Truth told, he passes by spots in Las Vegas that he would have considered easy money back in his days on the street. One place he’s agreed to pass on during his tour: the former Las Vegas home of Sherwin “Jerry” Lisner, a small-time con man whom he killed in 1979 on Spilotro’s orders.
One of the challenges of going from connected guy to square citizen, Cullotta says, is making a living without using his old juice contacts.
“It’s very difficult when you don’t have the clout and the connections to get things done,” he says. “Out there I’m like a book salesman going in and out of places. It’s really rough, really hard to earn a living like that.”

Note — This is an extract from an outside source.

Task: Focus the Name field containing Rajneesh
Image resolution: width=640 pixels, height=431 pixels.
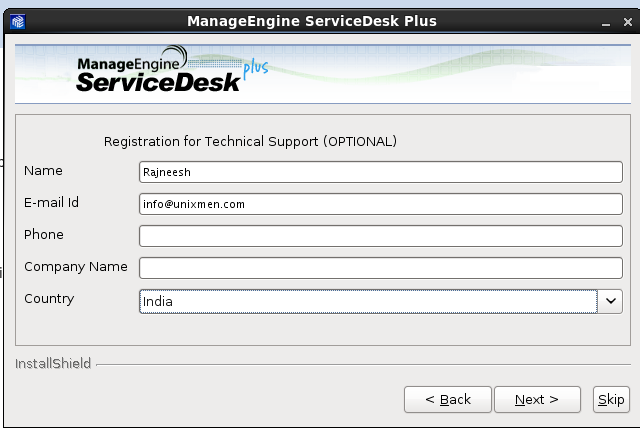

Despite Cullotta’s certified reputation as a killer and convict with connections in Chicago and Las Vegas, a New York publisher has yet to discover Cullotta’s potential as a storyteller. It’s something Metro and the FBI appreciated back in the 1980s, when he was compelled by a keen sense of survival instinct to turn against Spilotro and his gang. Although Cullotta’s testimony didn’t convict Spilotro in court back in 1986, the heat he put on his old pal was great enough to melt the tenuous confidence Tough Tony’s supervisors in Chicago had in him. Spilotro and brother Michael were murdered on orders of Joe Ferriola, who was then the Outfit’s acting boss. Evidence of the crimes were detailed during the “Operation Family Secrets” trial in Chicago.
When Cullotta looks back on his life, he acknowledges his deadly sins and shrugs when folks ask him about the prison time he did. Sometimes he thinks about his old man, who tried to resist the pull of the Outfit without a lot of success. “What did I know?” he asks. “I was eight or nine years old at the time. I loved my father. He was good to me. I didn’t even know he was a criminal.”
Although Cullotta played a bit role as a hit man in Casino, “type casting” some would say, he remembers the movie gig he turned down years ago when he was approached to be a consultant on the film The Thief. He could have taught the cast and crew plenty about burglaries and gun heists, but to share such information in those days would have marked him as a snitch. That would have meant a bullet in the head, he laughs.
Nowadays, such a cinematic offer would be hard to turn down. The mob, such as it is, went Hollywood years ago.
Until that big break comes his way, former hit man Frank Cullotta is earning a living on the square in Vegas, one busload at a time.